### Working with Financial Data

Publicly traded companies are classified into one of 11 industry sectors, called GICS (Global Industry Classification Standard). Investors use these classes to design and construct portfolios, compare companies, evaluate industries, and isolate regional from global trends.

There are 11 GICS sectors

* Communication services
* Consumer discretionary
* Consumer staples
* Energy
* Financials
* Health care
* Industrials
* Information technology
* Materials
* Real estate
* Utilities


In this notebook we'll work with financial data, grouped by sector, to analyze different trends in companies and sectors listed on the S&P 500. 

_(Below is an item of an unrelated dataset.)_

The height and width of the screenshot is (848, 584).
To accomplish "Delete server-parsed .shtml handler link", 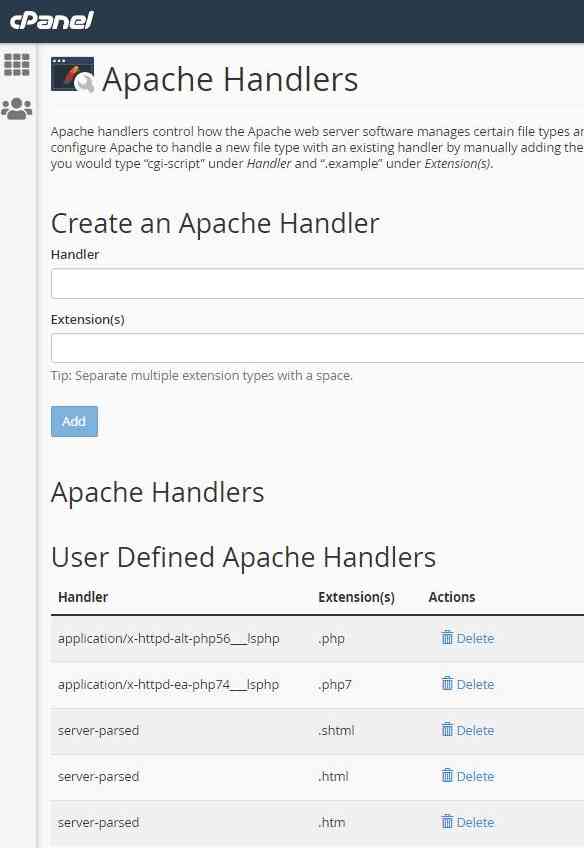I will point(475,730).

Begin by loading the GICS sector mappings. They've been provided to you in a file called `gics.csv`


In [1]:
import pandas as pd
import numpy as np

In [2]:
gics_mappings  = pd.read_csv('./gics.csv')

In [3]:
gics_mappings.head()

Unnamed: 0,Code,Name
0,50,Communication services
1,25,Consumer discretionary
2,30,Consumer staples
3,10,Energy
4,40,Financials


In [4]:
gics_mappings.size

22

Load the S&P 500 sector mappings and take a look at the data. The file is called `sp500-sector.csv`

In [5]:
sp_sector_mappings = pd.read_csv('./sp500-sector.csv')

In [6]:
sp_sector_mappings.head()

Unnamed: 0,Symbol,Name,Sector
0,MMM,3M Company,Industrials
1,AOS,A.O. Smith Corp,Industrials
2,ABT,Abbott Laboratories,Health Care
3,ABBV,AbbVie Inc.,Health Care
4,ACN,Accenture plc,Information Technology


Create a dataframe that has the S&P 500 stock symbols with the appropriate sector number. For example, `3M`, symbol `MMM` is in `industrials` which corresponds to sector 20.

In [7]:
# Let's just verify what we read
gics_mappings[gics_mappings.Code == 20]

Unnamed: 0,Code,Name
6,20,Industrials


In [8]:
# Join our sets together, gics mapping with the stock data
joined_data = pd.merge(sp_sector_mappings, gics_mappings, left_on='Sector', right_on='Name', how='left')
joined_data.head()

Unnamed: 0,Symbol,Name_x,Sector,Code,Name_y
0,MMM,3M Company,Industrials,20.0,Industrials
1,AOS,A.O. Smith Corp,Industrials,20.0,Industrials
2,ABT,Abbott Laboratories,Health Care,,
3,ABBV,AbbVie Inc.,Health Care,,
4,ACN,Accenture plc,Information Technology,,


In [9]:
#huh, we're missing some data?
sp_sector_mappings.Sector.unique()

array(['Industrials', 'Health Care', 'Information Technology',
       'Consumer Discretionary', 'Utilities', 'Financials', 'Materials',
       'Real Estate', 'Consumer Staples', 'Energy',
       'Telecommunication Services'], dtype=object)

In [10]:
gics_mappings.Name.unique()

array(['Communication services', 'Consumer discretionary',
       'Consumer staples', 'Energy', 'Financials', 'Health care',
       'Industrials', 'Information technology', 'Materials',
       'Real estate', 'Utilities'], dtype=object)

In [11]:
# Ah, casing is screwing us up :-/
# Let's just brute force set them.
gics_mappings.loc[gics_mappings.Name == 'Health care', 'Name'].Name = 'Health Care'
gics_mappings.loc[gics_mappings.Name == 'Health care', 'Name']

5    Health care
Name: Name, dtype: object

In [12]:
# Hmm, guess that didn't work to set it.  Let's try this!
gics_mappings.at['Name', 'Health care'] = 'Health Care'

In [13]:
# No effect...
gics_mappings.loc[gics_mappings.Name == 'Health care', 'Name']

5    Health care
Name: Name, dtype: object

In [14]:
# Found this in the interwebs
gics_mappings.ix[gics_mappings.Name == 'Health care', 'Name'].Name = 'Health Care'
gics_mappings.ix[gics_mappings.Name == 'Health care', 'Name']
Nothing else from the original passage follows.